* [Source text]:

# Accelerating Functional Verification Through Stabilization of Testbench Using AI/ML

Srikanth Vadanaparthi<sup>1</sup>, Pooja Ganesh<sup>1</sup>, Dharmesh Mahay<sup>2</sup>, Malay Ganai<sup>2</sup> <sup>1</sup> Qualcomm, 5775 Morehouse Dr, San Diego, CA 92121 <sup>2</sup> Synopsys, 690 East Middlefield Rd, Mountain View, CA 94043

*Abstract*-A Constrained Random Testbench plays a key role in functional verification but fine-tuning it is non-trivial, laborious, and risk prone. Some testbench issues can slow down the entire verification process and make it harder to achieve coverage closure in a timely manner. This paper proposes a methodology of adopting AI/ML early in the verification stages to stabilize (i.e., mature) the testbench faster. Using this methodology, we achieved approximately two weeks of savings, especially through a reduction in the manual effort to write directed tests, in the number of regressions to find corner case bugs, and a 10-15% reduction per block of grid resource usage.

* [What this task involves]: Decide whether each statement agrees with the abstract above, answering yes or no and quoting the abstract's deciding words: 1. The method brings in AI/ML late in the verification stages. 2. Grid resource usage fell by 10-15% per block. 3. The method saved about two months.

* [Data extract]:
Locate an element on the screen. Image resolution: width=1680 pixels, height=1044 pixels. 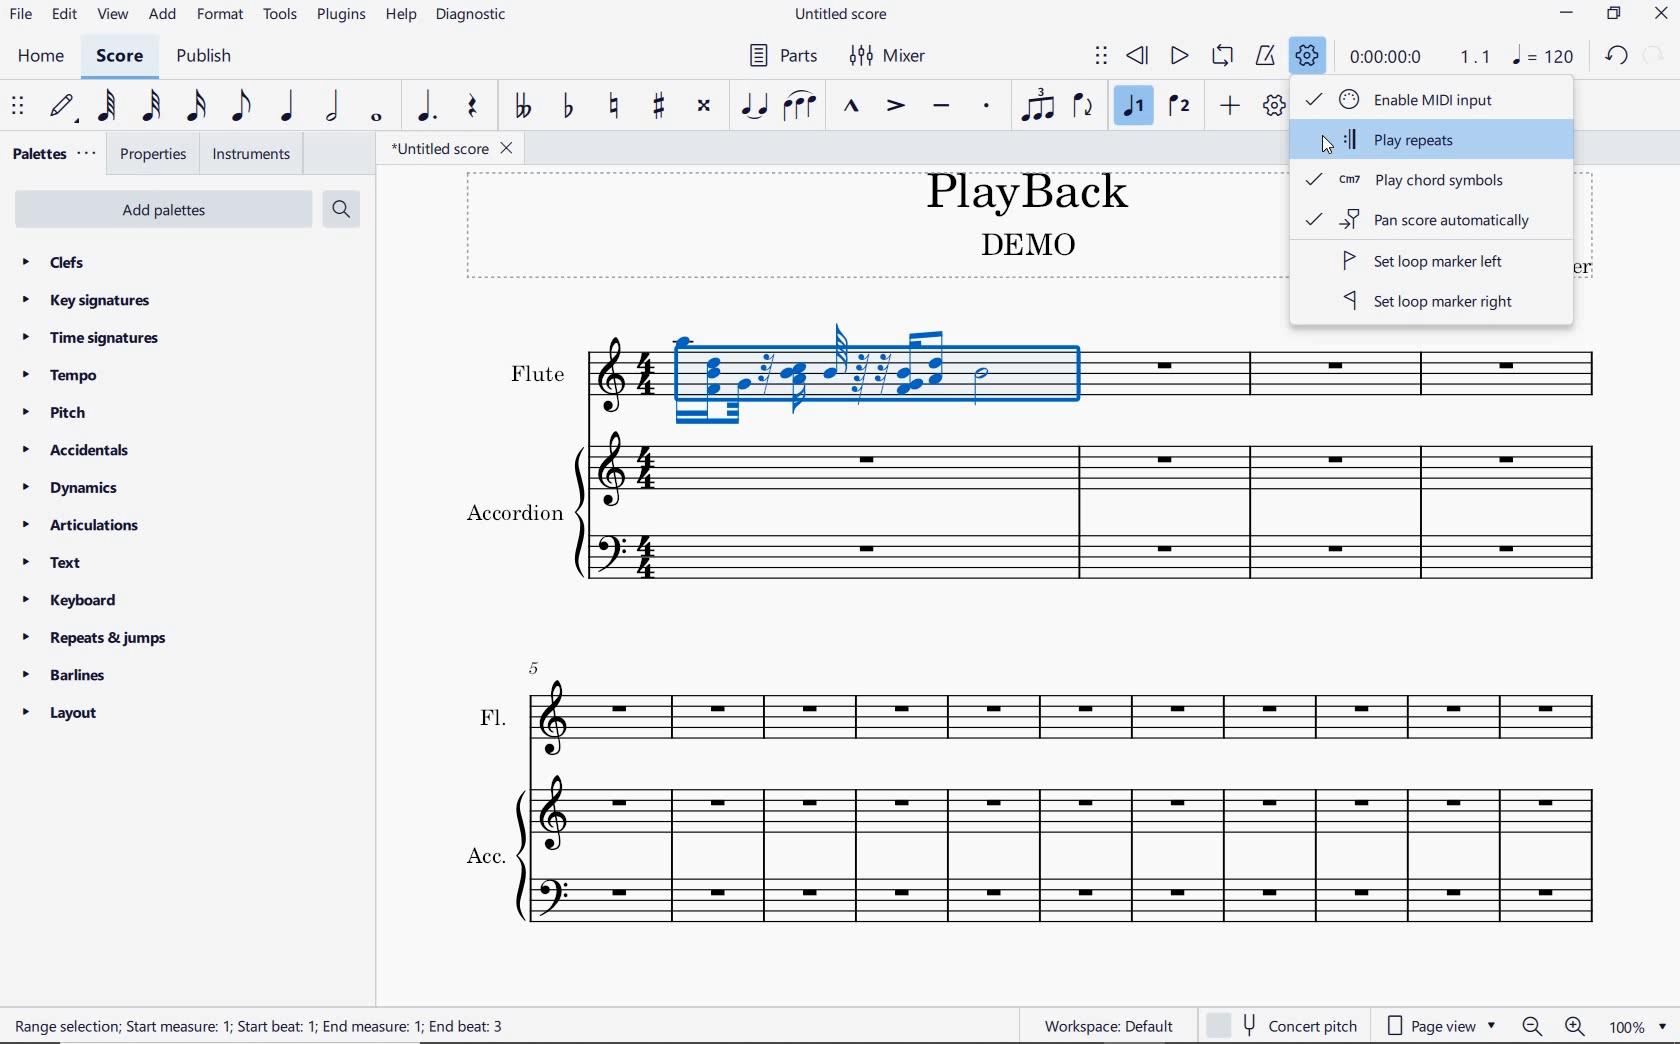
instruments is located at coordinates (253, 154).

* [Written answer]:
1. No: "adopting AI/ML early in the verification stages"
2. Yes: "a 10-15% reduction per block of grid resource usage"
3. No: "approximately two weeks of savings"